Посмеялись, а было не до смеха: Кузьменко снова направлялся через фронт с секретном поручением. Положение на Северном Кавказе вдруг изменилось к худшему; восстание терских казаков провалилось. Дивизия Шкуро отступила к Беломечетинской и Баталпашинской с несколькими тысячами беженцев и оборонялась от отрядов Таманской армии, двигающейся от Невинномысской. Разведчики доносили, что в красных частях проходят митинги, где красноармейцы требуют решительного наступления, и Сорокин готовится к нему. По некоторым сведениям у Сорокина разногласия с правительством так называемой Кубано-Черноморской советской республики.
— Главное, Коля, дойди до Сорокина. Иначе не возвращайся. Оставайся в Пятигорске с Леночкой.
— Да что вы, Андрей Григорьич!..
— Так получается. Разведчики доносили, что правительство красной республики будет размещаться в Пятигорске. Значит, и Сорокин там. План мы с тобой придумали рисковый и решительный.
— Ваши придумки, Андрей Григорьич.
— Но и ты же подсказывал. Будешь с Сорокиным говорить — нажимай. Говори, что вся сила у нас…
Путь в генералы тяжел и не прост. Главные три пункта: деньги, жена, Сорокин. С деньгами решилось. К Сорокину двинулся Кузьменко. Тасю привезли из-под Нальчика в погожий день, когда из Баталпашинской, с крыльца правления, открывался вид на Кавказский хребет со снежными в алых отблесках гребнями, с пестрыми желто-красными осенними пятнами на склонах. Привез жену штаб-ротмистр осетин Борукаев со свитой. Встречал Шкуро с адъютантами, офицерами дивизии, казаками, станичниками, Татьяна Сергеевна всплакнула, упав в объятия мужа, и полковник утирал слезу, обнимая и успокаивая супругу, выражал непомерную радость оттого, что окончилась мучительная разлука. Затем — большое застолье. Шкуро, поднимая стакан, от души благодарил осетин, черкесов, других кавказцев, геройски помогающих казакам в борьбе против ненавистных большевиков. Особую благодарность выразил Борукаеву, спасшему любимую жену от неминуемой гибели, уготовленной комиссарами. Борукаев, приложив руку к сердцу, говорил о любви горцев к полковнику Шкуро и его армии. Расцеловались, и полковник предложил ротмистру остаться в дивизии его адъютантом. Тот согласился с благодарностью. Татьяна Сергеевна тоже намеревалась сказать свое слово, но едва она поднялась, как в зал ворвался Перваков с криком:
— Кочубей наших пикадоров порубил!
— Где? Почему?
— К Воровсколесской было нацелились, а тот их окружил.
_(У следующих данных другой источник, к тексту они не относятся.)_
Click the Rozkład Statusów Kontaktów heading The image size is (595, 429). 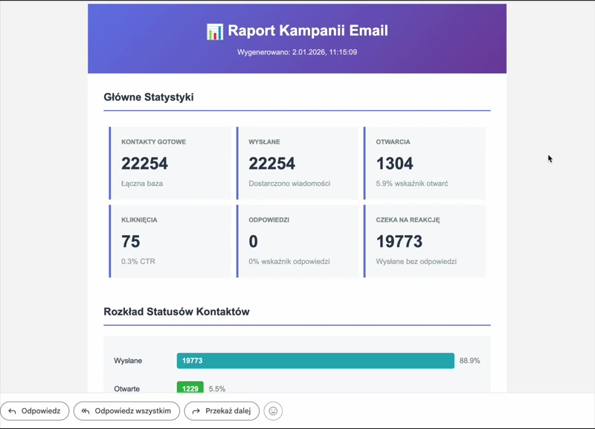pos(176,312)
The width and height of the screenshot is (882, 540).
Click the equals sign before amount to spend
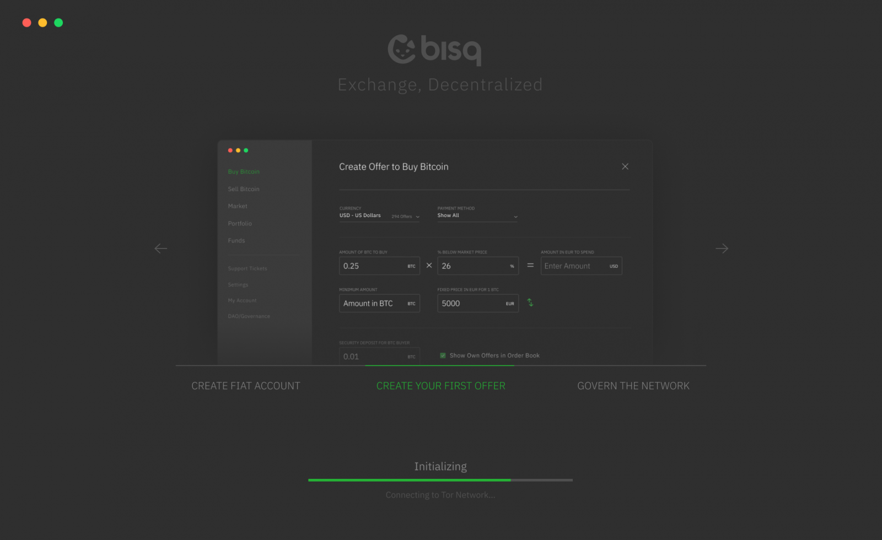click(x=530, y=266)
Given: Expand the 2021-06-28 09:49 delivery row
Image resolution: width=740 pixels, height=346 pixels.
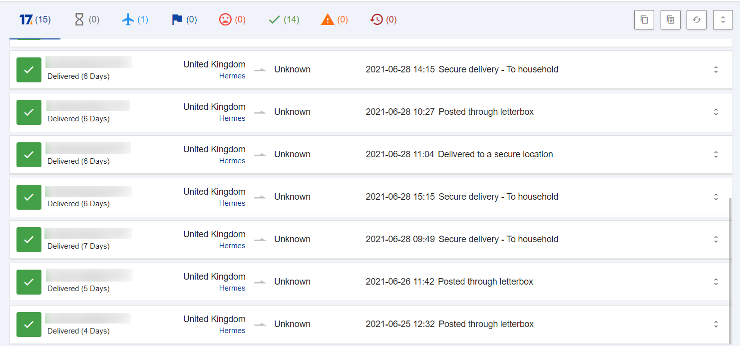Looking at the screenshot, I should [x=716, y=240].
Человек пятьсот в плен взял. Примчались. Орут. Раненых полно.
— Они орут, а ты не ори! — возмутился Шкуро. — Ваню Кочубея испугались! Он же мужик неграмотный, а вы — казаки. Для него — генералы. Помню, я учил его дорогу по карте искать — так и не научил. А здесь в атаманы лезет. Поднимай полк. Сам поведу. Бунтовщика урядника Кочубея повешу!
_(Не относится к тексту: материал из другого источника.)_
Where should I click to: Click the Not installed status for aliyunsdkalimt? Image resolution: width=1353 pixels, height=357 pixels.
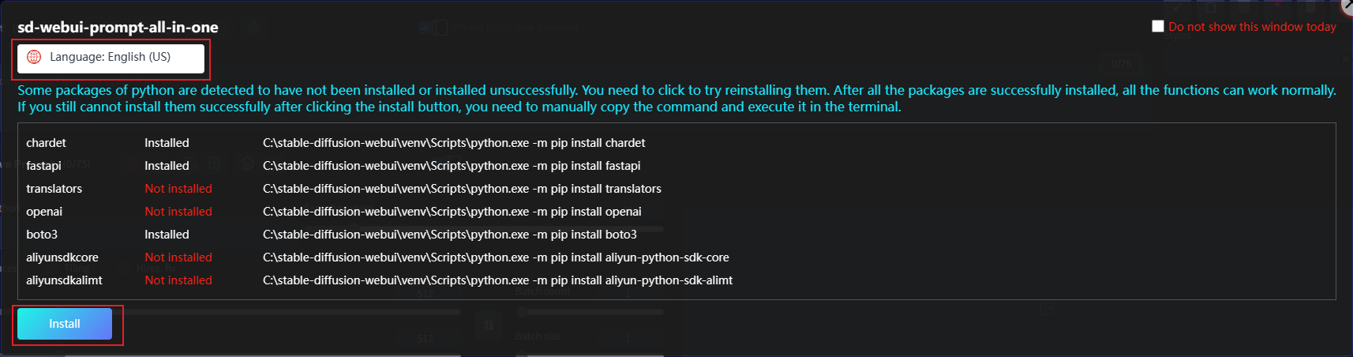click(178, 280)
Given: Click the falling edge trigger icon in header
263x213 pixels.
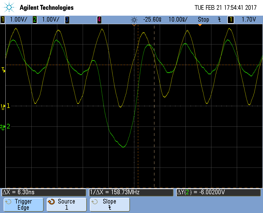Looking at the screenshot, I should pos(219,20).
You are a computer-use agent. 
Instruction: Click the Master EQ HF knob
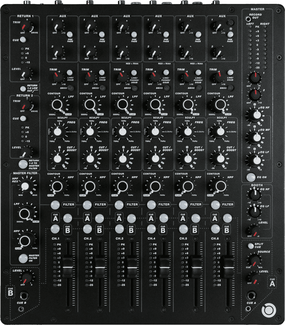click(x=254, y=115)
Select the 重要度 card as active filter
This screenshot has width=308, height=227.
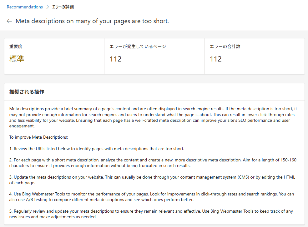(54, 56)
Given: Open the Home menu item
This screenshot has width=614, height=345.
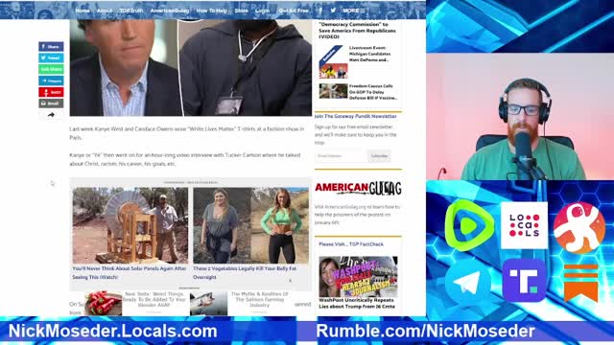Looking at the screenshot, I should click(83, 11).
— Подожди, — заинтересовалась Татьяна. — Что у тебя за пикадоры? Испанцы, что ли?
— Испанцы баталпашинские. Конная милиция. Винтовок у них нет — с пиками воюют. Вот и пикадоры.
Бой длился недолго. Не сошлись конники лоб в лоб — почти никогда и не сходятся. Кочубеевцы почувствовали напор настоящих казаков, и сначала один — в сторонку, другой, а потом всей лавой подались назад. Шкуро скомандовал «В карьер!». Догоняли, рубили, кто уворачивался, вновь догоняли и добивали. В плен не брали. Своих пленных освободили всех. Сам Кочубей сумел уйти.
Ночью Андрей Григорьевич горячо ласкал супругу, говорил о том, как страдал в одиночестве и как теперь счастлив, когда Тасенька рядом.
— А домой? — спросила жена. — Там же теперь спокойно — Деникин.
— Я должен быть со своей дивизией — война.
— Но я же не воюю. Можешь меня в Пашковскую отправить?
— Там не моих только отец. Сестра и брат где-то далеко.
— Мои на месте. Я знаю. Весточка была.
— А сундучок?
— Где был — там и будет. Чего он тебе?
— Тасенька, деньги треба. Дивизию сам должен содержать. Чтобы в генералы произвели, надо кому-то дать. Чтобы в Раду выбрали — тоже надо.
— Ты, Андрюша, про такое мне не говори. Твоих оборванцев кормить не стану. Что это ты? Они ж казаки — пусть сами стараются.
— Казаки! Это я казак. Сама ахала и охала на мои подарки. Кто такие браслеты имеет? Такие кольца носит? Только царица. А ты и будешь кубанская царица. Но сперва надо в генералы мне.